» Directions for this task
Reproduce verbatim everything from the line that contains "Task: Click the word" down to the line that contains "[x=319, y=234]", both of those lines included, and leave the pictures out of your answer.

* START Data records *

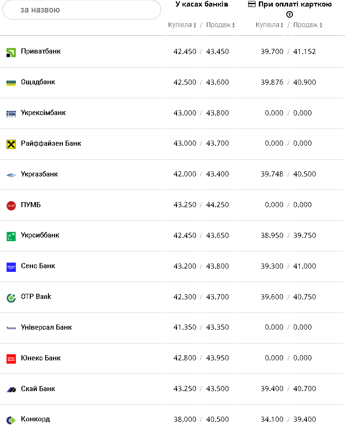Screen dimensions: 345x426
Task: Click the Raiffeisen Bank yellow logo
Action: coord(11,144)
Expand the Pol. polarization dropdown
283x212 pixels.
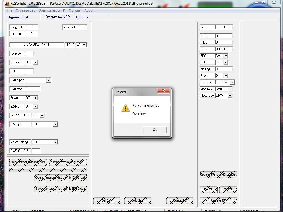226,62
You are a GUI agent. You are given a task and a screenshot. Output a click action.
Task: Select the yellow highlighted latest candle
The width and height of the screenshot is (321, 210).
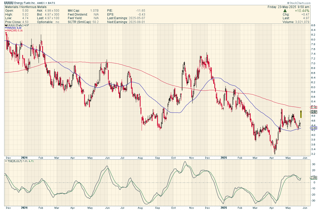(301, 114)
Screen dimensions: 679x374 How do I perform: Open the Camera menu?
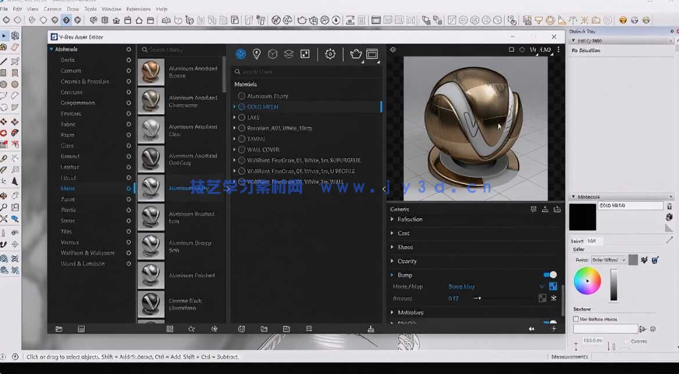(x=52, y=9)
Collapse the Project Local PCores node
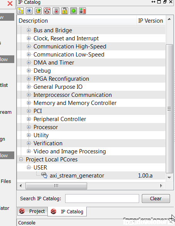The width and height of the screenshot is (175, 226). (x=21, y=160)
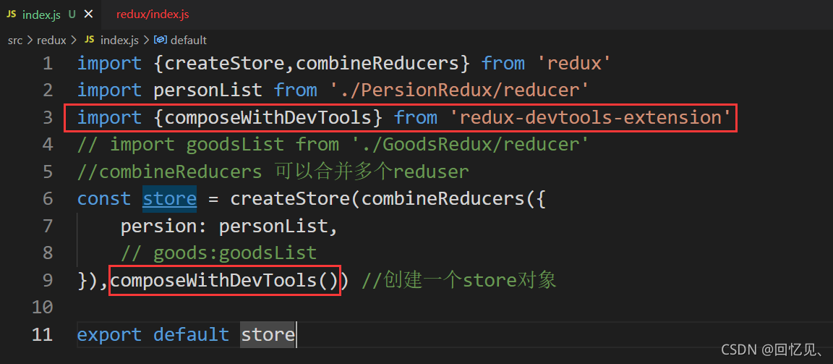Open the redux breadcrumb folder
The image size is (833, 364).
pyautogui.click(x=51, y=41)
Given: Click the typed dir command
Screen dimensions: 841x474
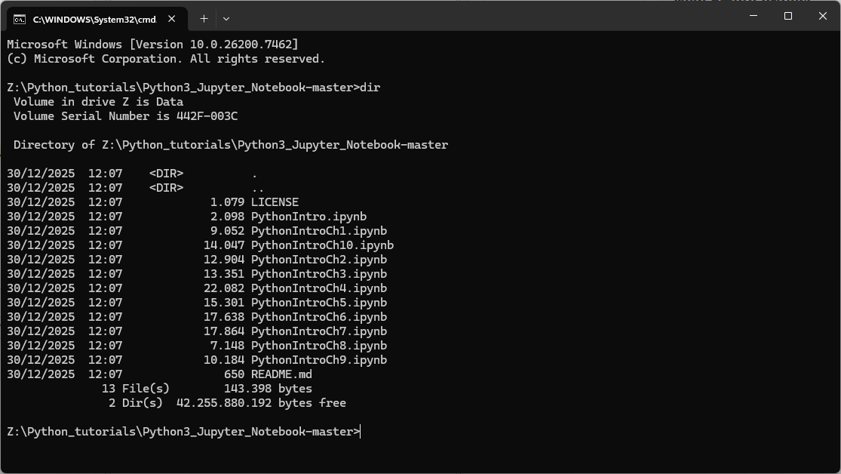Looking at the screenshot, I should 370,88.
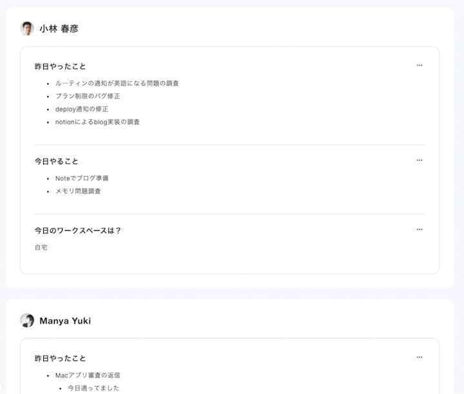Select the ルーティンの通知が英語になる問題の調査 item
This screenshot has width=464, height=394.
pyautogui.click(x=117, y=83)
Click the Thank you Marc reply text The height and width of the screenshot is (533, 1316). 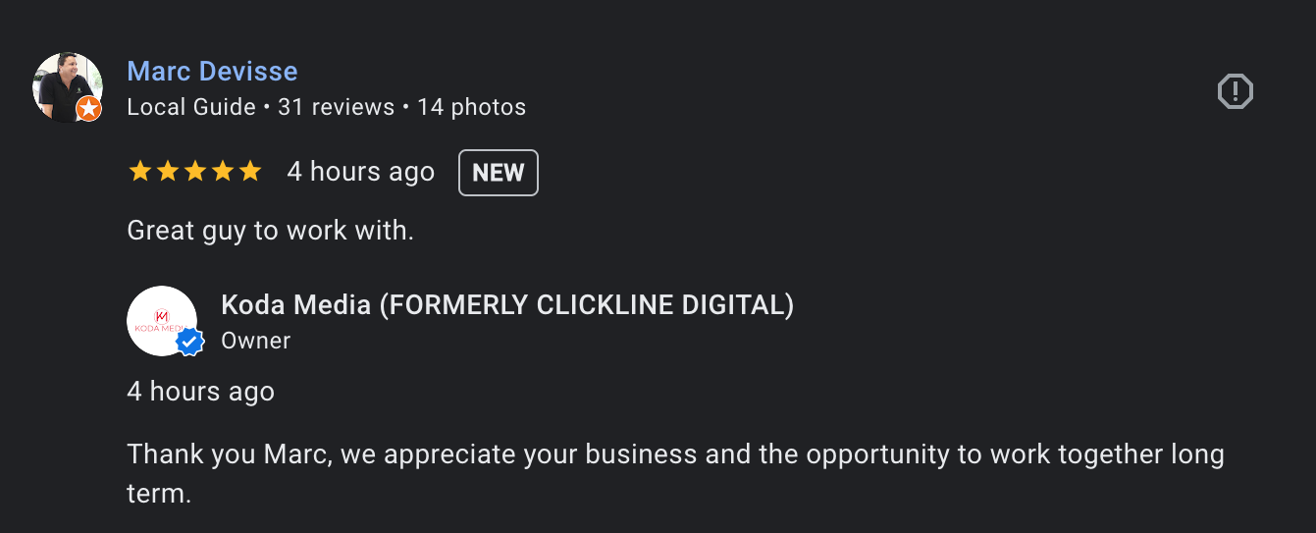[x=676, y=474]
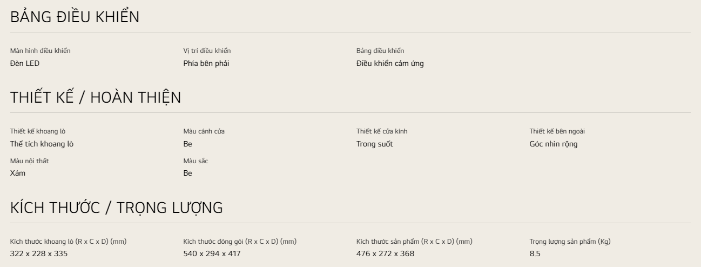Click the 'Góc nhìn rộng' value

[x=554, y=144]
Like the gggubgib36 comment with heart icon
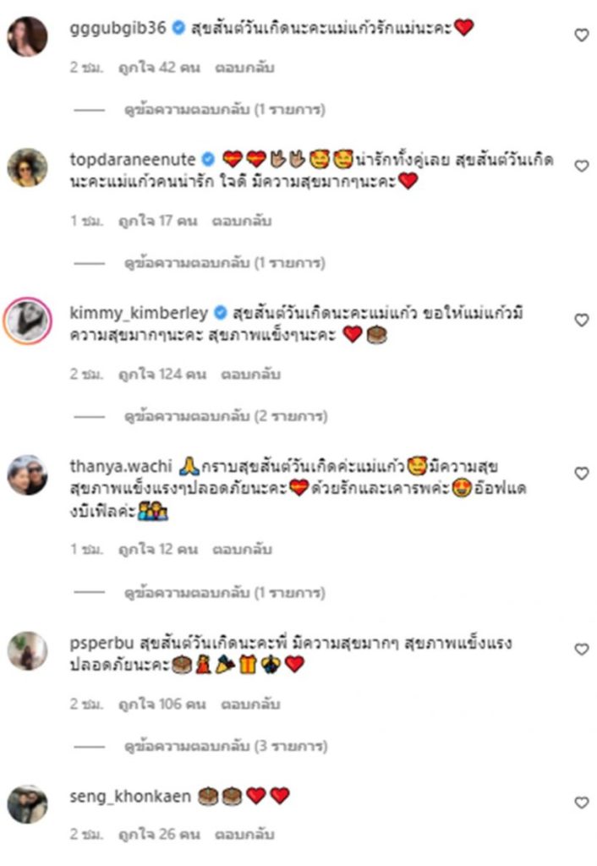This screenshot has width=597, height=866. tap(582, 35)
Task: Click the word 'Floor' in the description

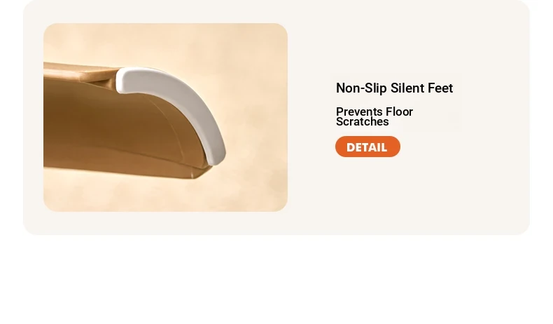Action: pyautogui.click(x=399, y=112)
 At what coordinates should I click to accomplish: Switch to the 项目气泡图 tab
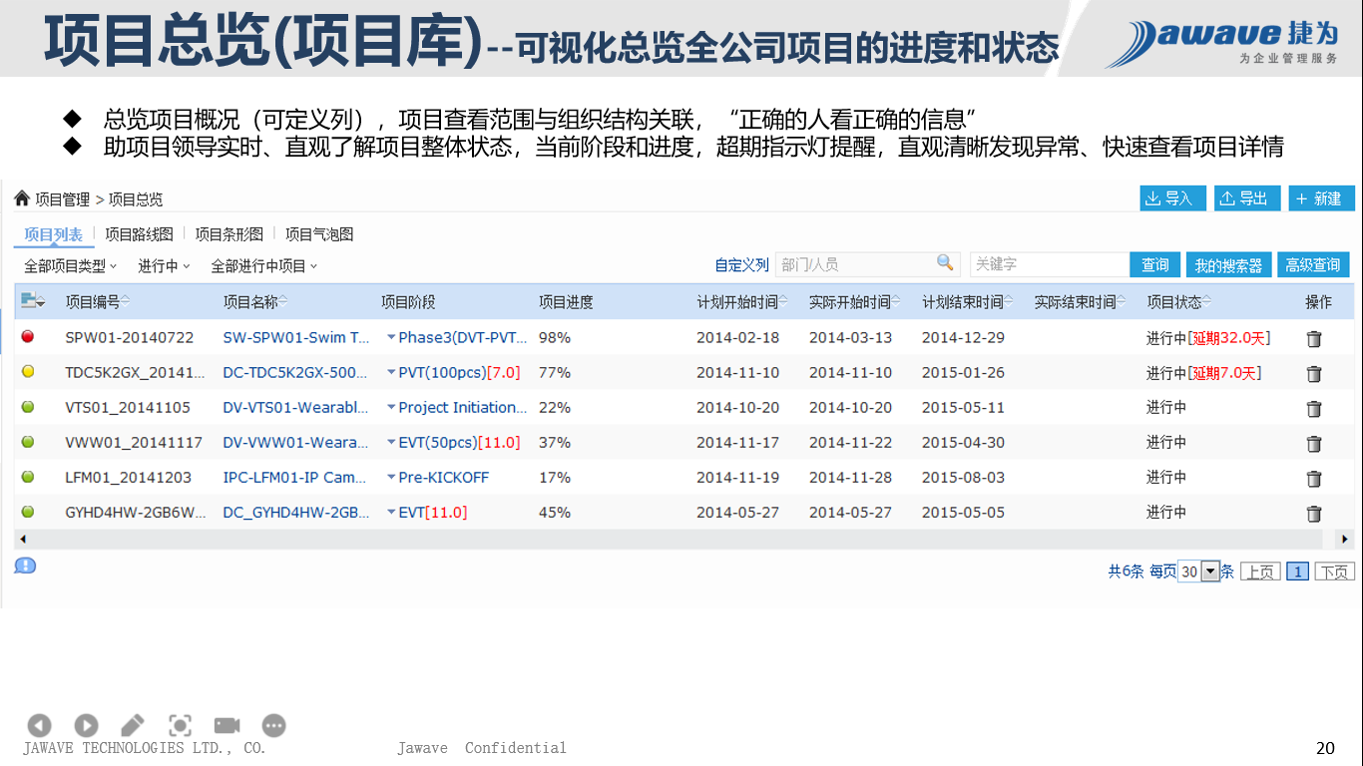[x=319, y=234]
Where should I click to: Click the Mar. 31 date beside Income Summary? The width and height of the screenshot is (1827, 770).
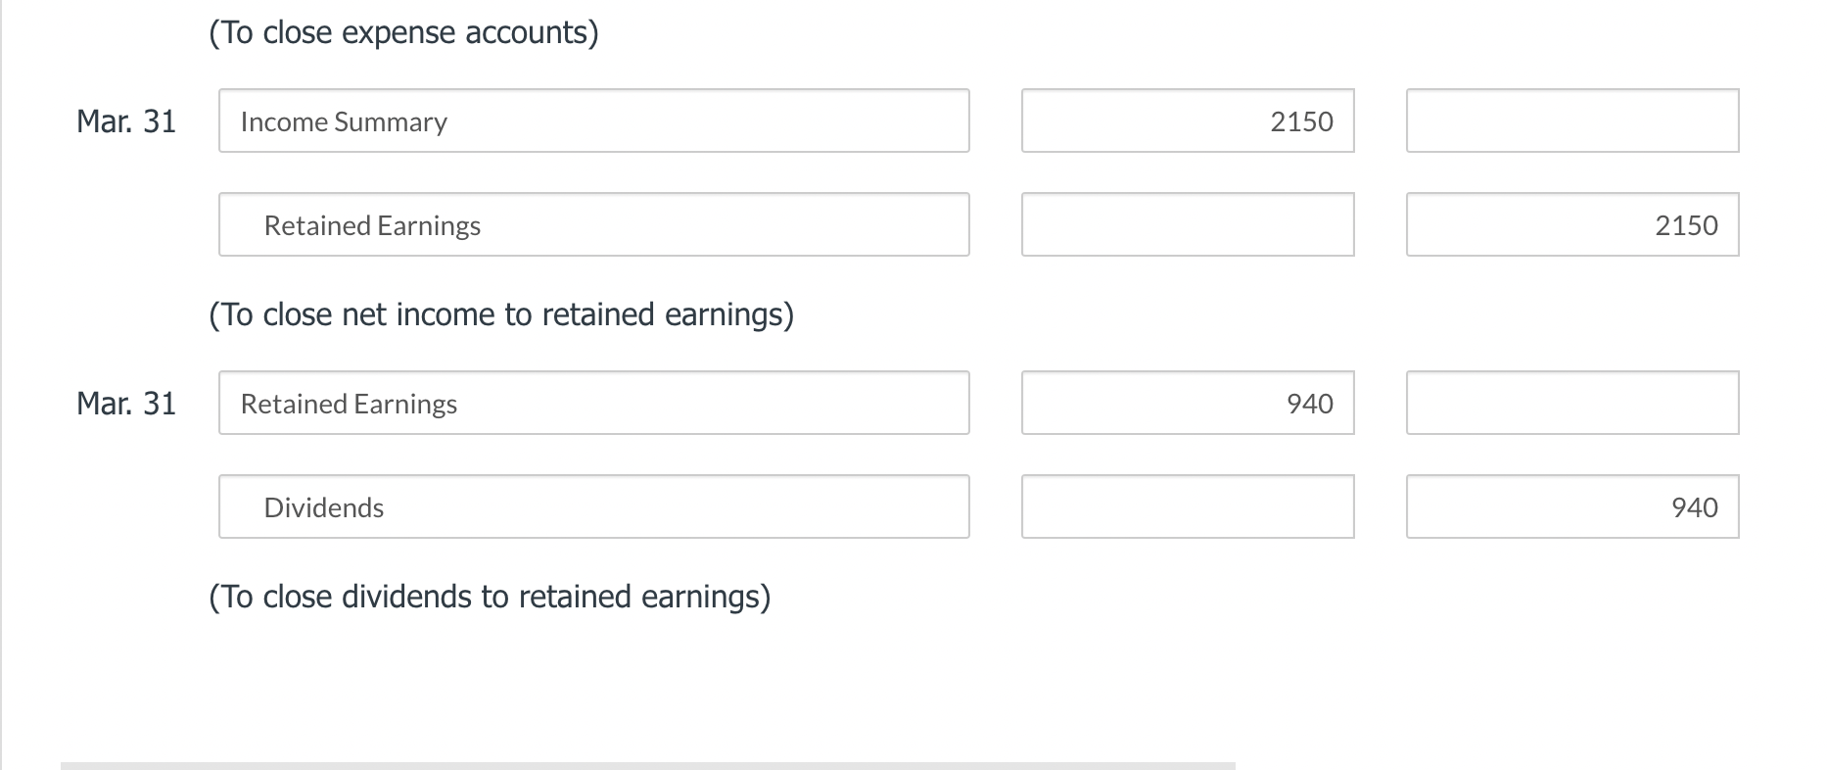tap(126, 121)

* END Data records *

» Exercise answer
Task: Click the word 'Floor' in the description

Action: pyautogui.click(x=399, y=112)
 At what coordinates should I click to accomplish: Switch to the 项目气泡图 tab
[x=319, y=234]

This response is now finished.